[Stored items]
-.-.-
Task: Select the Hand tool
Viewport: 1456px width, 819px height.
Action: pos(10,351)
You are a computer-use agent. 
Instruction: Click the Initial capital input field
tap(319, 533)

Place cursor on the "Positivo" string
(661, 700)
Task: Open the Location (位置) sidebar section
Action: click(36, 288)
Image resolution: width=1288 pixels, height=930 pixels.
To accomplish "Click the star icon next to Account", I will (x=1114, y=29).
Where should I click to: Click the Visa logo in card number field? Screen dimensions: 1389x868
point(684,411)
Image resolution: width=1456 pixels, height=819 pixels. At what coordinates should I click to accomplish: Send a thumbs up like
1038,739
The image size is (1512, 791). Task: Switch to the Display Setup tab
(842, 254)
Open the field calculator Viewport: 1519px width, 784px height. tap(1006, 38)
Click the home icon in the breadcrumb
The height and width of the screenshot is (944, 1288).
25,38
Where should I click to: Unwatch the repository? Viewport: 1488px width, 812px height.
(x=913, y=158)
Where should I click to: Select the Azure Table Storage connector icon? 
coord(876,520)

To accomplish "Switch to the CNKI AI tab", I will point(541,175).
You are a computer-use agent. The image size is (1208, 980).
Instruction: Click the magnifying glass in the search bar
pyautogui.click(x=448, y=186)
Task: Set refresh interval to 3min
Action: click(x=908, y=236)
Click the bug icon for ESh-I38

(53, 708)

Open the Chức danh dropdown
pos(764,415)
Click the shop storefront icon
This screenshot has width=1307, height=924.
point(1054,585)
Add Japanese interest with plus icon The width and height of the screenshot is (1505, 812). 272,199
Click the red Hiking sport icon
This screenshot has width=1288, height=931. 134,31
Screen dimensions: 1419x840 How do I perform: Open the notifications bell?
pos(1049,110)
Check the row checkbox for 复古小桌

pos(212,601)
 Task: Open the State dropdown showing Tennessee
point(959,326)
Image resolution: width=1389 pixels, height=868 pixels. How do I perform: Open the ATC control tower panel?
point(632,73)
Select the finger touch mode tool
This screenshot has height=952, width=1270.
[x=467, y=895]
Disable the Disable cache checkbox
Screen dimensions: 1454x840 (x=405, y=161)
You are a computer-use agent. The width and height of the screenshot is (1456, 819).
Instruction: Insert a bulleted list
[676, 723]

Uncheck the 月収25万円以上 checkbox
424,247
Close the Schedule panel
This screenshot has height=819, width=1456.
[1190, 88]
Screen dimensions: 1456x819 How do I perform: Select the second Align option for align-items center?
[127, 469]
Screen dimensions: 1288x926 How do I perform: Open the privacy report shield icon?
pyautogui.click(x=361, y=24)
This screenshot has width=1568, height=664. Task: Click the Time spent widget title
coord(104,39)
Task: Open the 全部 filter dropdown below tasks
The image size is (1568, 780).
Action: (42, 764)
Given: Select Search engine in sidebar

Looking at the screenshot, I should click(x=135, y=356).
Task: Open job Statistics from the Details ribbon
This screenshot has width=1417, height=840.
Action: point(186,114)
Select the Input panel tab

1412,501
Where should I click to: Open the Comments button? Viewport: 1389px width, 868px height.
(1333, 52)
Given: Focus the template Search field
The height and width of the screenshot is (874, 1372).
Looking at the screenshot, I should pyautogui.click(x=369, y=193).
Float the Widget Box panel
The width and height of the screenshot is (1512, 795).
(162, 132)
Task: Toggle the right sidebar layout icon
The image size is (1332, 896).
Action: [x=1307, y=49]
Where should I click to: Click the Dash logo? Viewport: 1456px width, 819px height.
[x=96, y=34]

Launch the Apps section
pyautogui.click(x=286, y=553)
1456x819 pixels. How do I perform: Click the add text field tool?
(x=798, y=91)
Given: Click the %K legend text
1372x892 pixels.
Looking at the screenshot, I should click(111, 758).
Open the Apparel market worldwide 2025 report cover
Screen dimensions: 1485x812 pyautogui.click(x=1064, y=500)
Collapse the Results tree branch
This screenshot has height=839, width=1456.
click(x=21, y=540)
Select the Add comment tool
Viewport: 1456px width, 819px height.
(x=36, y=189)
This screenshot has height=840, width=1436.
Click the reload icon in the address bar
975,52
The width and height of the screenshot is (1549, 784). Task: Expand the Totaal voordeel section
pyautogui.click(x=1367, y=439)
-.-.-
_Required work_. Look through the records above and please copy every line in which the string "agent" occurs.

_Answer for this exercise_.
You are a computer-use agent. 
You are a computer-use agent. The image size is (1208, 980).
You are a computer-use agent. The width and height of the screenshot is (1456, 819).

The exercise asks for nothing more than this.